BEGIN Study text

What is the message? I love you and created all kinds of pleasures for you to enjoy, and this pleasure is my expression of love for you. I am good and pleasurable and satisfying, and to prove it I have created things like cake to teach you little examples of what it feels like to be satisfied by Me.
So things like cake or money or vacations are mailmen, carrying a message from God. Is it good or bad to get excited about those things and enjoy those things? It depends. If you get excited about them because you are excited about the message from God telling you about His goodness and love and how satisfying He is then of course you should enjoy them! God wants you to be thrilled with them! The happier you are over them, the more you are honoring God. In fact, failure to be happy over them actually dishonors God (like a wife who does not get very excited when the mailman arrives with a letter from her husband).
However, what if I get excited about all those things (food, shoes, friends, etc.) without seeing them as messages from heaven? What if I just enjoy them without paying any attention to the One who sent them? That is wicked, adulterous idolatry. God does not want us to fall in love with the mailman.
If a single man gives his girlfriend an engagement ring and she was excited about it, would that make the man happy or sad? It depends. If she was excited only because she loved diamonds, and she grabbed the ring and walked away and never spoke to me again, that would be bad. But if she was excited about the ring not because of the diamonds but because of what the ring meant, (the fact that it was a symbol of his love and his desire for her) that would make him happy.
Every pleasure in life is like that. Every enjoyable good thing in life is like getting a ring from God. You can see it as a proposal from God to enjoy His love, or you can just see it as a round piece of gold. If you eat some food or spend time with a good friend or go on a vacation, or whatever other pleasure you can think of, there are two ways to enjoy that. If you enjoy the pleasure and walk away thinking, “Wow, I liked that” with no thought about God at all, you are like a woman who gets an engagement ring and cares only about the gold. If you do that will you have a happy life? You will have a little bit of happiness. But can it bring the kind of joy we were talking about the first week – the kind that is far greater and more powerful than any suffering? Not a chance.

END Study text
BEGIN Collected data

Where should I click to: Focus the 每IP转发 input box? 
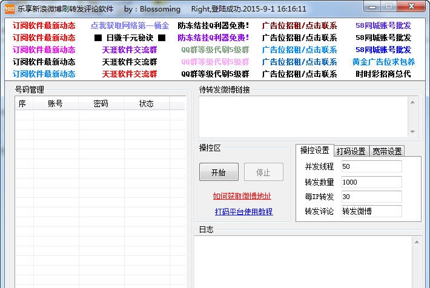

END Collected data

Questions on the material
• A. Copy, word for word, the part of the passage on pleasures as messages from God that opens with the words containing "However, what if" and closes with "with the mailman.".
• B. Carry on the passage on pleasures as messages from God, starting after its final sentence.

Results in order
• A.
However, what if I get excited about all those things (food, shoes, friends, etc.) without seeing them as messages from heaven? What if I just enjoy them without paying any attention to the One who sent them? That is wicked, adulterous idolatry. God does not want us to fall in love with the mailman.

• B.
Conclusion
Ps.63:1 is such a beautiful picture of exactly the way suffering should work in our lives. You find yourself in horribly painful circumstances – out in the desert, and your joy is gone. Then by faith (by believing that the presence of God is the only water there is – it is the only source of joy behind any rejoicing), your soul interprets all the pain as exactly the same thing as longing for fellowship with God – nothing more or less, the effect of that faith is that you take the thirst-intensifying effect of suffering and use it to intensify your desire for fellowship with God, and that intensified desire for God drives you to seek earnestly – not for anything in this world, not for relief from your suffering, not for reconciliation with your son, not for restoration to honor – but only for God. You say, “God, You are the joy of all my rejoicing; You are the only source of satisfaction; please, give me Your love that is better than life. Give it to me through some emblem, like reconciliation with a loved one, or healing, or through marriage, or through a vacation or, better yet, just give it to me directly without bothering with any emblem. I do not care what method You choose Lord, just let me have access to Your presence and Your love. And if You do choose to do it through some earthly, created emblem, protect me from thinking that emblem is the source of the joy.”